Mais plus on avance dans le temps, et le temps pris pour les tâches annexes nous a rendu encore plus efficace et donc, non seulement on est plus efficace dans le job de base mais aussi dans les tâches annexes. On arrive donc dans la zone rouge : la zone d'emmerdement. Quand on a effectué toutes les tâches habituelles et toutes les tâches annexes et qu'il reste encore du temps, c'est là qu'on commence à s'emmerder dans un job. On va commencer à tourner en rond, à faire des choses qui ne sont plus en relation avec le boulot (comme écrire pour un blog...), partir plus tôt, surfer sur le net, etc. Il semble donc assez logique de s'emmerder dans un boulot après un certain temps. C'est aussi ce qui donne l'impression de tourner en rond.

Et c'est aussi à ce moment que les besoins de l'entreprise et de l'employé sont le plus en contradiction. D'un côté l'entreprise ou le service ne veut pas se priver de quelqu'un qui a atteint un tel niveau d'expertise et de l'autre côté, l'employé s'emmerde dans son boulot. D'un côté l'employé aimerait avoir des perspectives d'évolution qui ne sont pas forcément proposées par l'entreprise soit par manque de volonté (ne pas se priver d'un bon élément dans sa tâche actuelle) soit par manque de perspectives dans l'organigramme (pas de poste à pourvoir en accord avec les compétences de l'employé). Alors bien sûr certaines personnes supportent très bien le fait de s'emmerder une bonne partie de la journée mais d'autres beaucoup moins bien. C'est une fois qu'il est dans sa zone d'emmerdement que l'employé va se décider à partir et à aller voir ailleurs. Et dans tous les cas, c'est l'entreprise qui est perdante. En effet, il faudra embaucher quelqu'un qui sera moins efficace, qui va demander des ressources supplémentaires pour être formé, elle va perdre une expertise qui aurait pu être utilisée ailleurs, etc. Tandis que l'employé quittera une zone de confort et prendra le risque de se lancer chez un nouvel employeur, pour un nouveau travail, un nouvel apprentissage, etc.

Donc, finalement, on aboutit à une situation de loose-loose. Chacun est perdant.

Quelles pourraient être les solutions à mettre en place?

On pourrait arguer qu'il suffit d'augmenter la charge de travail au fur et à mesure pour qu'on ne puisse pas arriver dans la situation où on s'emmerde. Certes, mais y-a-t-il assez de travail pour arriver à maintenir les gens hors de leur zone d'emmerdement? Peut-être qu'augmenter la charge de travail au fur et à mesure fait arriver à un point de saturation où la charge de travail est telle qu'elle en devient démotivante aussi.

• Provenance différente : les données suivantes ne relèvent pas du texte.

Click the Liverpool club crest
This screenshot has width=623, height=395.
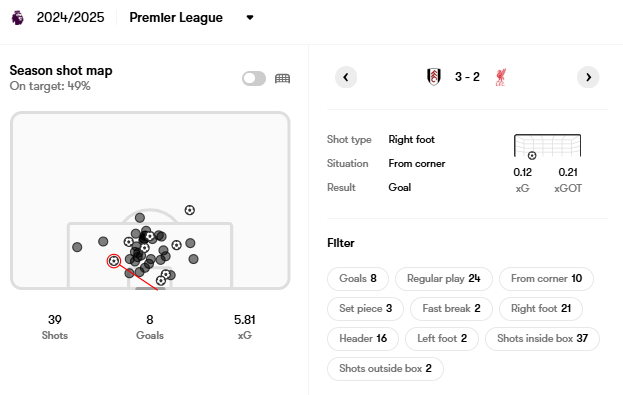pyautogui.click(x=500, y=77)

Une autre alternative serait de monitorer les performances et quand celles-ci deviennent trop bonnes, changer la personne de poste. Ainsi, on garantit un apprentissage régulier et donc, on empêche l'arrivée de ce temps d'emmerdement. On fidélise ses employés et on augmente l'expertise globale de l'entreprise. Dans ce cas, on est vraiment dans une situation de win-win.

La morale de l'histoire c'est qu'il est nécessaire que les entreprises prennent conscience qu'après un certain temps, les gens finissent par se lasser de leur job. Et ceux qui s'emmerdent le plus, ce sont leurs meilleurs éléments, ceux qui sont les plus efficaces. Et qu'il est utopique de penser que s'ils se tournent les pouces, ils devraient plutôt se concentrer sur les tâches annexes. S'ils se tournent les pouces, c'est déjà trop tard, les tâches annexes ont déjà été réalisées. C'est à ce moment-là qu'il est temps de faire évoluer les gens et leur donner des perspectives, sinon, ces ressources, les éléments les plus productifs, vont être perdues et vont probablement aller enrichir le personnel de vos concurrents.